» **DATA RECORDS**
================

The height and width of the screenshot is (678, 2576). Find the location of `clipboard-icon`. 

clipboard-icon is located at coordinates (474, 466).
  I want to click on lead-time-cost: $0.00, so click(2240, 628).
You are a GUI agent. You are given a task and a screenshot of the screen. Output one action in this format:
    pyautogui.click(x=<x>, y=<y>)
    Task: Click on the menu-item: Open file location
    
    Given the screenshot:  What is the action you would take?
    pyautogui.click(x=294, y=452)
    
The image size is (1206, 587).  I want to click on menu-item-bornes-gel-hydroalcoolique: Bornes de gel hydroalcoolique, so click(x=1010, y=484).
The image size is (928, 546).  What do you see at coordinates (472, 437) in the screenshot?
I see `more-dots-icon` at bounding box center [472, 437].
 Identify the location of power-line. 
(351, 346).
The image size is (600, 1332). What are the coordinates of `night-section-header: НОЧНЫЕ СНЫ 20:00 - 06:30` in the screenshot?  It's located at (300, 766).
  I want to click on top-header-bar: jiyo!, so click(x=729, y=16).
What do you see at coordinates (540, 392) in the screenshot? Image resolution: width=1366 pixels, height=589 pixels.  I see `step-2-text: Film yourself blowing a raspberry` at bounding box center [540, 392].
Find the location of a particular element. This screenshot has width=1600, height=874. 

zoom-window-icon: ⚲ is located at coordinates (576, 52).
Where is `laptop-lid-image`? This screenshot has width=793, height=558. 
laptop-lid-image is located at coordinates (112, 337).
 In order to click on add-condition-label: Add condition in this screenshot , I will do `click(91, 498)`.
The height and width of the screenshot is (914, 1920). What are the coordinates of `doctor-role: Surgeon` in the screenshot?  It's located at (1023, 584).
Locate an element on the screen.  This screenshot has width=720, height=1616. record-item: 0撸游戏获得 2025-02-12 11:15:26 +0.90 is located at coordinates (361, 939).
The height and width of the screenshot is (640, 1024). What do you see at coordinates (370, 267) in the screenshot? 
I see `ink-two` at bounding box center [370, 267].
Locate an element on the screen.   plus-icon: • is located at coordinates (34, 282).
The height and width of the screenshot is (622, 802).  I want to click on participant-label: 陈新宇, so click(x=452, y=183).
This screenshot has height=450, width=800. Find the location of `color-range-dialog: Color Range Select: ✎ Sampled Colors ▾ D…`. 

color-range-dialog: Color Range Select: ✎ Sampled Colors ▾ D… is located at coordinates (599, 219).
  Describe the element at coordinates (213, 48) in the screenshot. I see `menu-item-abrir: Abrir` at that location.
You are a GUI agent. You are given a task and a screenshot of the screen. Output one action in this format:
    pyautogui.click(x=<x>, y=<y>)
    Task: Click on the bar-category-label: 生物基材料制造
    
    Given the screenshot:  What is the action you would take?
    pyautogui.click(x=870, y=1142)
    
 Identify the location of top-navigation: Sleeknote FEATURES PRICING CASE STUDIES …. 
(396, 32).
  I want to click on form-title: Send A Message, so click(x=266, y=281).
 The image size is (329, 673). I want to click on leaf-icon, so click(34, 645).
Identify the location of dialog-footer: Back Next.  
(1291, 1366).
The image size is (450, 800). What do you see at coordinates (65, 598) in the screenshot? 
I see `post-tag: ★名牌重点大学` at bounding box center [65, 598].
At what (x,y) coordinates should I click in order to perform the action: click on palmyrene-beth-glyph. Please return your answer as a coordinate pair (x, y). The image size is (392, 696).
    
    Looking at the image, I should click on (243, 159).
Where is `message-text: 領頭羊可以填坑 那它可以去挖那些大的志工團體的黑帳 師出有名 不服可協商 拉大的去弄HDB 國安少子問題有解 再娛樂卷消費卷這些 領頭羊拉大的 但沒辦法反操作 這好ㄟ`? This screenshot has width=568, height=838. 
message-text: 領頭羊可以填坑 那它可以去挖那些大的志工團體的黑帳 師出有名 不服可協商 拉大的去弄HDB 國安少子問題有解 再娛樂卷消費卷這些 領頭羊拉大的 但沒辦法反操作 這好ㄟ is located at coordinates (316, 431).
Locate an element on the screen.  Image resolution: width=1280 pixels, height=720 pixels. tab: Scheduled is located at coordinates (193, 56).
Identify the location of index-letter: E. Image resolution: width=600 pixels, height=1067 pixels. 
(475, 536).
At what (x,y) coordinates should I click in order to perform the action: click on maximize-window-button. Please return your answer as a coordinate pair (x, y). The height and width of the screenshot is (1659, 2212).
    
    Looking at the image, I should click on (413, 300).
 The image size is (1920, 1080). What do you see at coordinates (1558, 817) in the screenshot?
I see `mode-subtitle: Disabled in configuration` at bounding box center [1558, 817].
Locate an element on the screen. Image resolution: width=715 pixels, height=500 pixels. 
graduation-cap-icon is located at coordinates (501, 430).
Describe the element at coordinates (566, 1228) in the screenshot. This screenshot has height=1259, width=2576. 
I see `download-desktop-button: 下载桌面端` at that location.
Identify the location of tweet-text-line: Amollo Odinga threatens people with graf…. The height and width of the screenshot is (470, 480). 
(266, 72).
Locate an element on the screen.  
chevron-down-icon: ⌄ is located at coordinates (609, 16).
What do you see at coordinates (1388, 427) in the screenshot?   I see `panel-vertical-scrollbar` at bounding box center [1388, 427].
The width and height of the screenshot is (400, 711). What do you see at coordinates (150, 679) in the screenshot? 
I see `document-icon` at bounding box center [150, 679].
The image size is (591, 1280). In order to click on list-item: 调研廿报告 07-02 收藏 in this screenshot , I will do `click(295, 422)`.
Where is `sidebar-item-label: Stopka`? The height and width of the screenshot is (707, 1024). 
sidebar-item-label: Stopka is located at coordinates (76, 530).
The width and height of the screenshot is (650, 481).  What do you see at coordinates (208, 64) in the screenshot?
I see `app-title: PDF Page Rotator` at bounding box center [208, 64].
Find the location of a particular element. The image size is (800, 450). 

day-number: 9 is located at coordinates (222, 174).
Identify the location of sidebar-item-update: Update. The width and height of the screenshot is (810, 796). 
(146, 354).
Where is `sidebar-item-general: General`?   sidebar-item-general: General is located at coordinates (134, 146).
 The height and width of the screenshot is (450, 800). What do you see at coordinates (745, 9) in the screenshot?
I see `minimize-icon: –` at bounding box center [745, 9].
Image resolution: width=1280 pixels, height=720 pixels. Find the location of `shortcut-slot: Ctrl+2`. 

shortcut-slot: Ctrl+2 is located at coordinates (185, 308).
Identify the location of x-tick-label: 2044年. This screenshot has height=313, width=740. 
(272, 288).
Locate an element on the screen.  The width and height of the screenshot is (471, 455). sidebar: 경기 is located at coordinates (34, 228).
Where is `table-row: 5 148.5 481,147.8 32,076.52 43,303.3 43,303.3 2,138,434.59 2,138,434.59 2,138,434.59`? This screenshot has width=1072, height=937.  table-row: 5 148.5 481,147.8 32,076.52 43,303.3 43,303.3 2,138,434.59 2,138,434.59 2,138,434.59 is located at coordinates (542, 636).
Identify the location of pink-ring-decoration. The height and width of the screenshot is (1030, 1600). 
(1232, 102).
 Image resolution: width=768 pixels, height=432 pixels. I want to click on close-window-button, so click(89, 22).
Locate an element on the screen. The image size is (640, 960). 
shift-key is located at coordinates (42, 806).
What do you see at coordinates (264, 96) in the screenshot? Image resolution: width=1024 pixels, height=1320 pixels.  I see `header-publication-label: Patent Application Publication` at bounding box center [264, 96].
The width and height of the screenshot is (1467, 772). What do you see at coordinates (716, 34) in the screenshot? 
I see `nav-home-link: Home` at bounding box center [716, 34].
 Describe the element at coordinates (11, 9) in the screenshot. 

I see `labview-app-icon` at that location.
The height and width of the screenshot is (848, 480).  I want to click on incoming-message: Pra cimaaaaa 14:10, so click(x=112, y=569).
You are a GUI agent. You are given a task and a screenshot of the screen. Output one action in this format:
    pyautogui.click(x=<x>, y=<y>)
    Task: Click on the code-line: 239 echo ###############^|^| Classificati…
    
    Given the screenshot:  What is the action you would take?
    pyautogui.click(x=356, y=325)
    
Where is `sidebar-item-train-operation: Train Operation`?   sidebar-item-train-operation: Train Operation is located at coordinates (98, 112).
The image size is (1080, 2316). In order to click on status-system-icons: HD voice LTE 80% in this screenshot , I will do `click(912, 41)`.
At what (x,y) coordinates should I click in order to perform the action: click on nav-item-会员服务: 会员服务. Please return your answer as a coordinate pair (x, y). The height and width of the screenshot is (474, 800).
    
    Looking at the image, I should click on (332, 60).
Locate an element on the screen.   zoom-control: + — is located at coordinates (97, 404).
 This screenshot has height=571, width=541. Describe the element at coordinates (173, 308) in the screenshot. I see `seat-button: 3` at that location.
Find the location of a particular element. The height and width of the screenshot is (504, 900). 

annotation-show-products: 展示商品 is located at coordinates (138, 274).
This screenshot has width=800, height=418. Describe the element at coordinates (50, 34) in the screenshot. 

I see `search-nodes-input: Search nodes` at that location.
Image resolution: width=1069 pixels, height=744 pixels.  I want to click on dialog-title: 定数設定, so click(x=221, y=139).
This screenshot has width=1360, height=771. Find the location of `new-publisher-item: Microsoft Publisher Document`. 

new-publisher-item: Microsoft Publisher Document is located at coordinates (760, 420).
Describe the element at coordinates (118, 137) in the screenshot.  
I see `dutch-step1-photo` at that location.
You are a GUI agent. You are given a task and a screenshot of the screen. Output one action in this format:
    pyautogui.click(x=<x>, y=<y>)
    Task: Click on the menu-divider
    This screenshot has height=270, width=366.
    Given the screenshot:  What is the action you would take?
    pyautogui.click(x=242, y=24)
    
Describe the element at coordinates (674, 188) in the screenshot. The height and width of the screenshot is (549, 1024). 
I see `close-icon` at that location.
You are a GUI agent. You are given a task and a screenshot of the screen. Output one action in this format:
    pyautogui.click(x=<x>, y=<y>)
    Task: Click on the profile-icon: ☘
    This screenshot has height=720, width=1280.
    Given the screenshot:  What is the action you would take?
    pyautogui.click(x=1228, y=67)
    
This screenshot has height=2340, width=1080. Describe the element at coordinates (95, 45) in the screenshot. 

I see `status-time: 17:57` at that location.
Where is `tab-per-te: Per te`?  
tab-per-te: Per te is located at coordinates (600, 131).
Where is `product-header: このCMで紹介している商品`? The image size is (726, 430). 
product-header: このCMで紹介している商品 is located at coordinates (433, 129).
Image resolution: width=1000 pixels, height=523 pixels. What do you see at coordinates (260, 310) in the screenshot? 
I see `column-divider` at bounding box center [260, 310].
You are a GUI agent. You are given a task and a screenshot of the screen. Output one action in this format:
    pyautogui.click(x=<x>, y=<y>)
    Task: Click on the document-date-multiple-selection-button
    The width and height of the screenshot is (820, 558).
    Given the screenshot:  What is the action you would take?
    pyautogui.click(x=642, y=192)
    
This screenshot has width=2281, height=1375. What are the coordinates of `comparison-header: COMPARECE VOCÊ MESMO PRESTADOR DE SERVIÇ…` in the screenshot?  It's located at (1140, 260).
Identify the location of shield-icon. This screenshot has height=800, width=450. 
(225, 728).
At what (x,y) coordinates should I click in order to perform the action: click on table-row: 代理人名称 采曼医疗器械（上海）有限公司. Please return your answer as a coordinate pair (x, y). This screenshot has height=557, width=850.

================

» **DIRECTIONS FOR THIS TASK**
Update the listing from the line with "The image size is (928, 546)." to the line with "I want to click on top-header-bar: jiyo!, so" by replacing "image size" with "image dimensions", leaving everything else unchanged, and give only those lines.

» **EXERCISE OUTPUT**
The image dimensions is (928, 546).  What do you see at coordinates (472, 437) in the screenshot?
I see `more-dots-icon` at bounding box center [472, 437].
 Identify the location of power-line. 
(351, 346).
The image dimensions is (600, 1332). What are the coordinates of `night-section-header: НОЧНЫЕ СНЫ 20:00 - 06:30` in the screenshot?  It's located at (300, 766).
  I want to click on top-header-bar: jiyo!, so click(x=729, y=16).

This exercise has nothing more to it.